<<<<

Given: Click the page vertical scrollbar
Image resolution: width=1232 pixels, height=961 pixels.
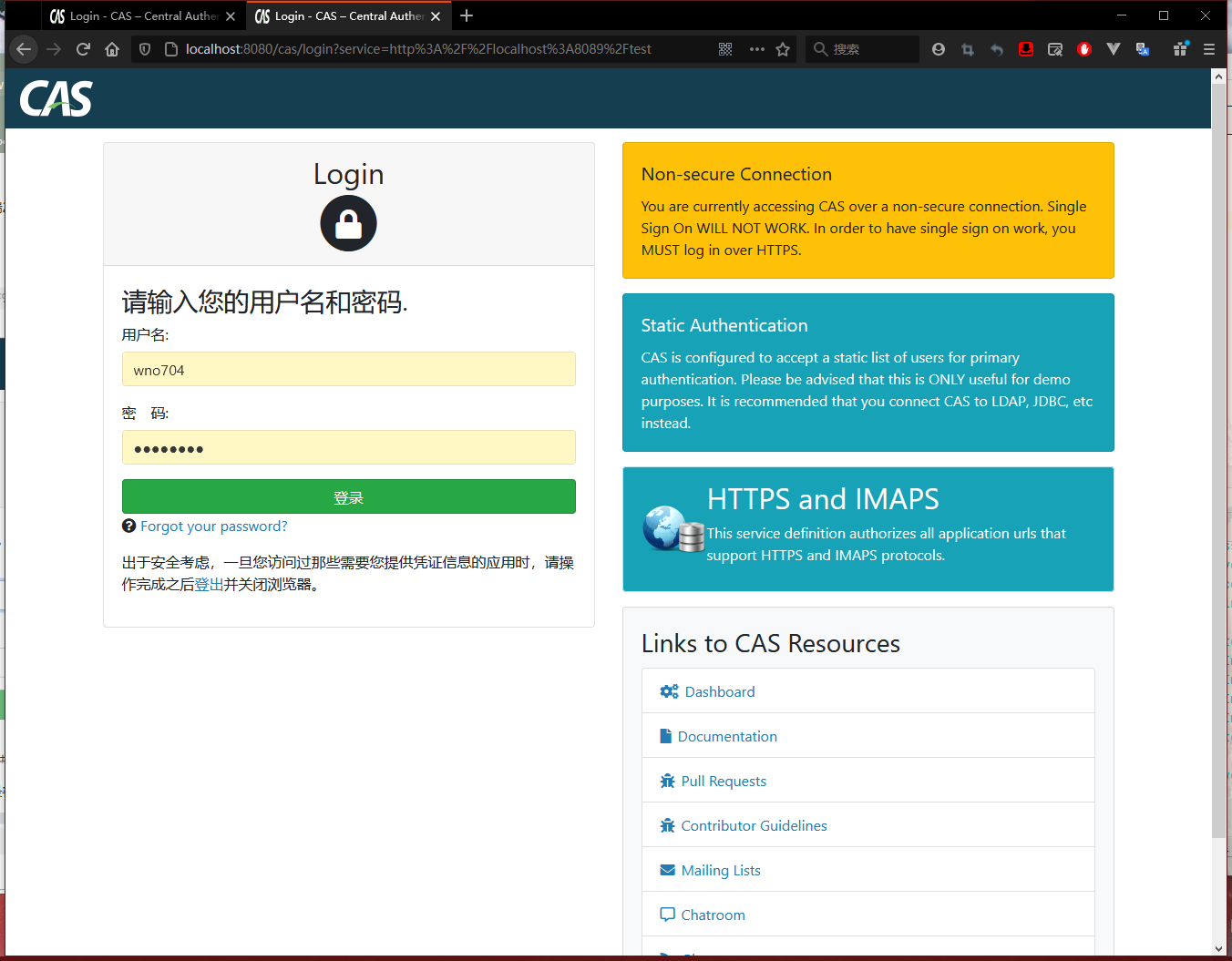Looking at the screenshot, I should (1218, 455).
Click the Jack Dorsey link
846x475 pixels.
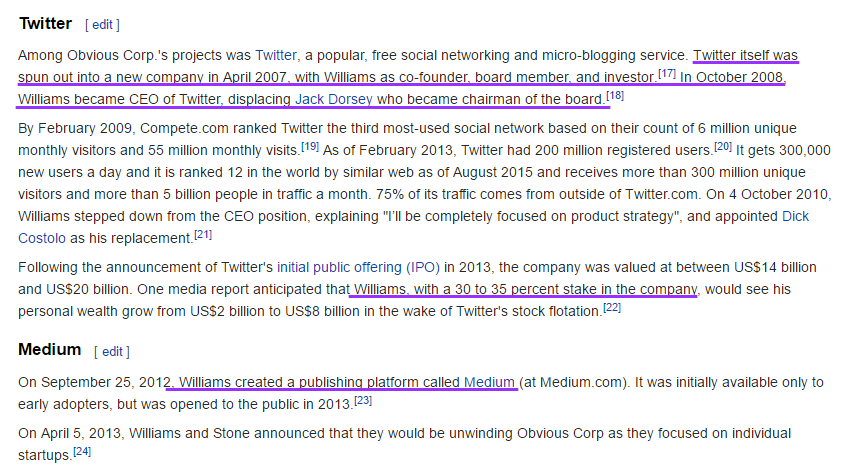[x=333, y=99]
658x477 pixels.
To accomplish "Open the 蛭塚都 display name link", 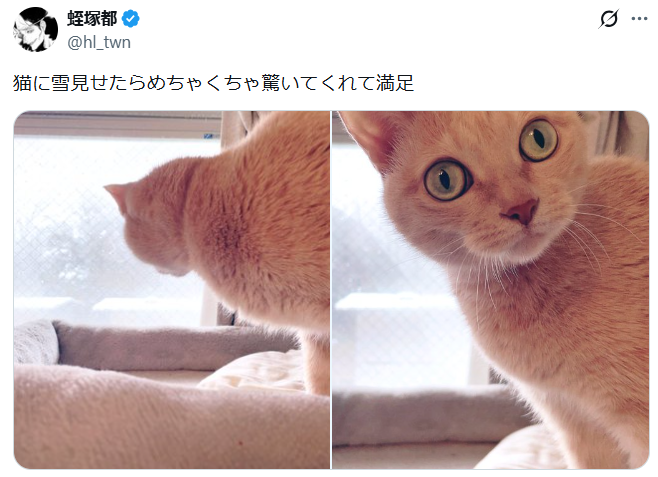I will point(92,19).
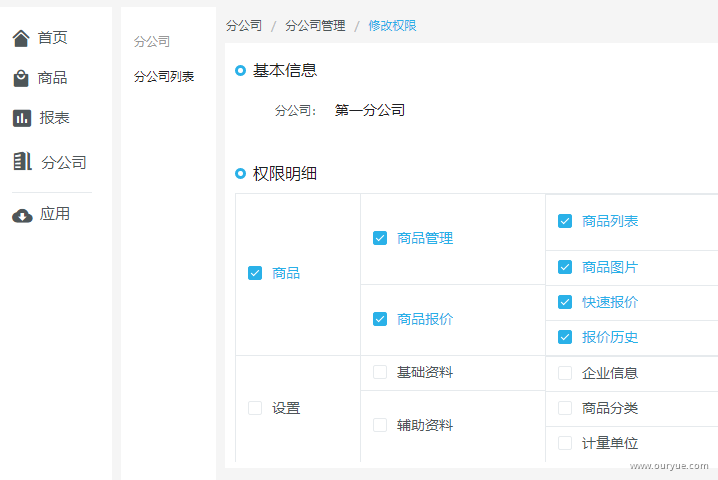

>>>>

Wherever a line of the entries holds the string "Click", copy that line.

Given: Click the page vertical scrollbar
Click the Jack Dorsey link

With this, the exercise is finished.